Le parole dei due coach, quello di Tortona Marco Ramondino e quello di Cremona Paolo Galbiati, dopo il loro scontro in campionato:
MARCO RAMONDINO:
“Inizio dai complimenti ai nostri giocatori per questa vittoria. Un altro passo fatto nella giusta direzione. La squadra ha dato ancora una volta dei bei segnali. Mai come nella giornata di oggi va fatta una analisi integrata della prestazione. Le energie che i ragazzi che hanno trovato per rispondere ai parziali di Cremona è stata soprattutto mentale.

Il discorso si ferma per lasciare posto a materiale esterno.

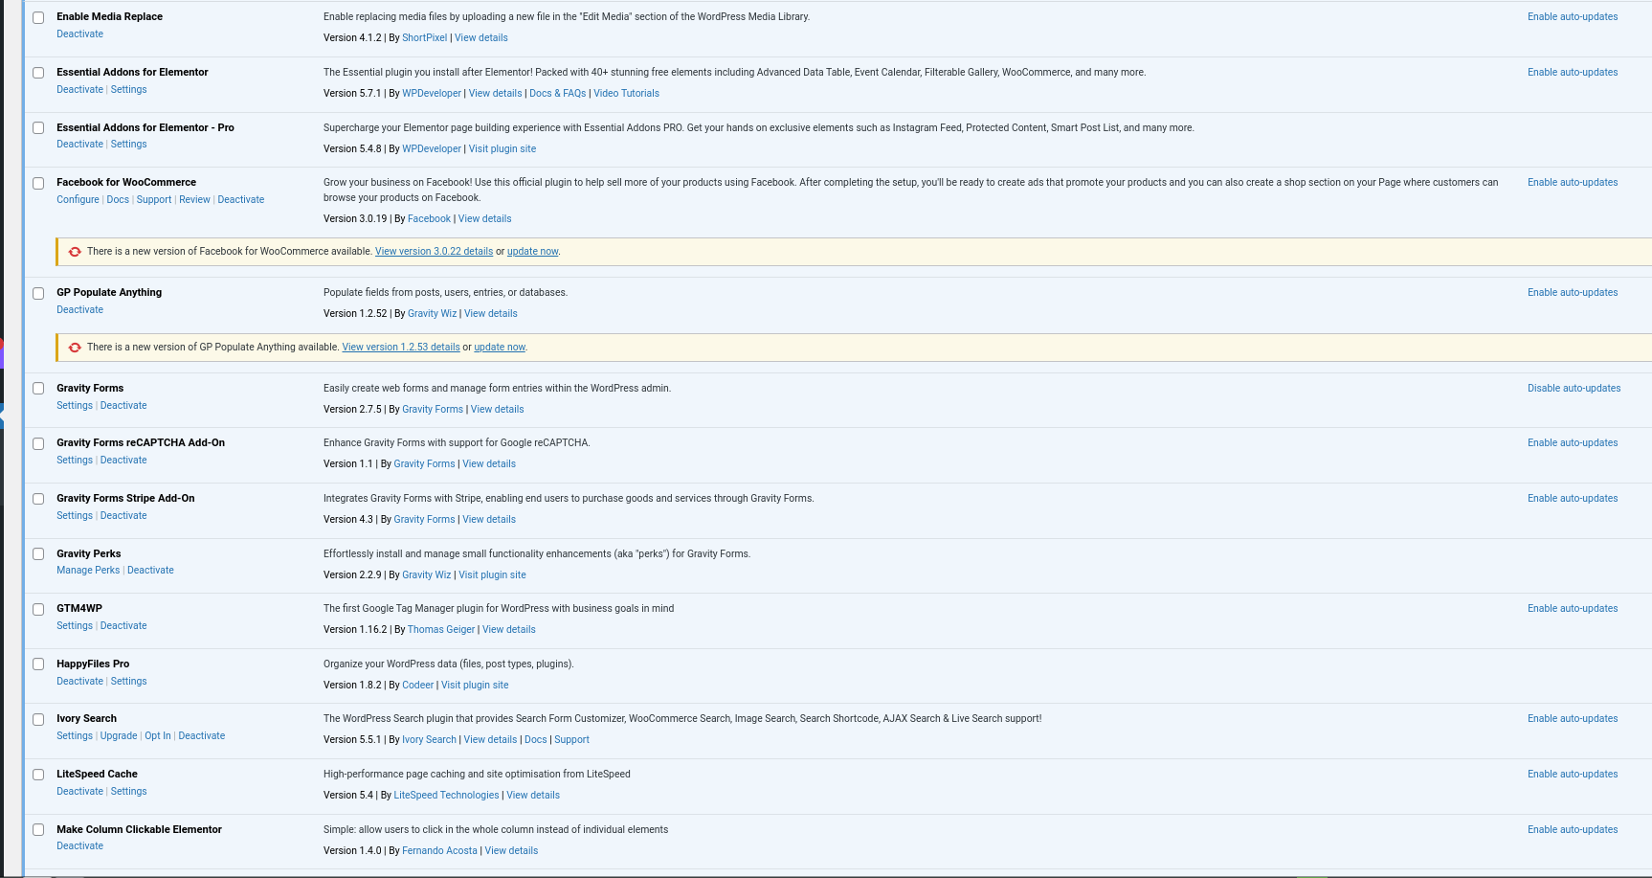The height and width of the screenshot is (878, 1652).
Task: Open the Configure link for Facebook for WooCommerce
Action: click(x=78, y=200)
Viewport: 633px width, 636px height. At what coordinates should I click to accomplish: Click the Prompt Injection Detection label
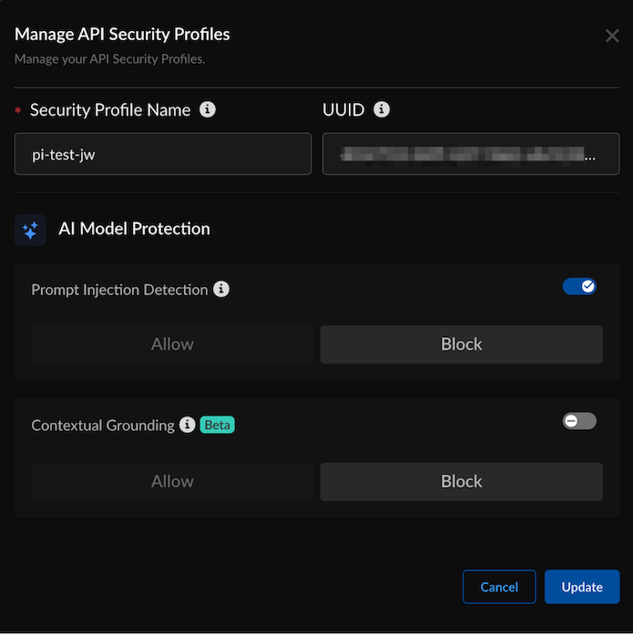point(119,290)
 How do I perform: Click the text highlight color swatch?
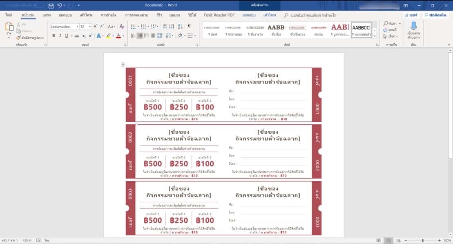point(108,36)
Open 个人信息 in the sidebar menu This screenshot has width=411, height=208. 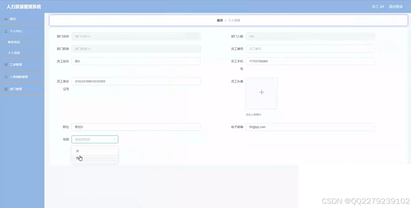pyautogui.click(x=15, y=53)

Quello che si lascia stando alcune settimane in casa, come è successo per Cannon, è tantissimo e riempire il salvadanaio dal punto di vista mentale non è facile. Dal punto di vista difensivo è stato difficile per noi, noi avevamo previsto delle scelte diverse in base ai loro interpreti. A volte lo abbiamo fatto bene, altre volte meno. Sono contento per il club per tutti coloro che lavorano per gli investimenti fatti sia economicamente che di passione. La vittoria è importante, ci permette di chiudere a +1 in media inglese il girone di andata ed il fatto che non si giochi subito la Coppa Italia ci permette di concentrarmi ancora bene sul campionato. Assolutamente tanti complimenti ai giocatori, è stata una settimana faticosa, il Covid sta rendendo la vita difficile a tutte le società. Bisogna essere lucidi ad interpretare le difficoltà, nel primo tempo abbiamo segnato 47 punti ma ne abbiamo concessi troppi. Questo ci ha generato ansia in ogni possesso offensivo. Importante avere trasferito calma ai giocatori con razionalità. Cannon è stato bravo immediatamente a rientrare nel clima partita ed è andato oltre le aspettative. Nei numeri non si vede ma fa ciò che serve, è molto disciplinato. Ci è voluto il Covid per tenerlo fermo. Io sono su Giuseppe Poeta non sono obiettivo perchè lo conosco da tanto, troppo tempo. E’ un giocatore importante al di là dei minuti in cui sta in campo. Lui ha sempre smentito i pronostici fatti su di lui, anche i miei. Anche qui a Tortona abbiamo atleti con quel profilo umano. Daum ha provato a rientrare ma il colpo è stato molto forte”.
PAOLO GALBIATI:
“Prima di tutto complimenti a Tortona che ha un progetto serio, fatto di persone serie e con un allenatore bravo. Partita bella da vedere in televisione, noi abbiamo fatto un primo tempo bellissimo rovinato negli ultimi 47 secondi da alcune ingenuità. Abbiamo dovuto preparare la partita in un solo allenamento. La partenza nella ripresa mi ha fatto arrabbiare perchè non abbiamo fatto la nostra pallacanestro. Tortona ha allungato, siamo rientrati ma loro sono stati bravi. Peccato davvero. Come ho già detto venerdì abbiamo fatto due settimane di Covid e poi tre partite in sei giorni dopo solo una settimana di lavoro al completo. Abbiamo sicuramente limiti ma anche un grande orgoglio. Quando riusciamo ad eseguire facciamo bene, ci è mancato ancora un pezzettino. Prenderò insulti anche questa volta ma fa parte del mestiere. La speranza è di fare un girone di ritorno migliore avendo soprattutto tutti a disposizione. C’è stata una sommatoria di tanta stanchezza e mancanza magari di fiducia. Avessi avuto una settimana per preparare la partita sarei stato più felice ma giocando tre partite in sei giorni non vi è stato tempo. Lo spirito mi è piaciuto molto contrariamente alla gara con Trieste. Un gruppo che si è sostenuto ed il primo tempo è stato bellissimo con un 8/13 da tre punti con tiri ottimamente costruiti”.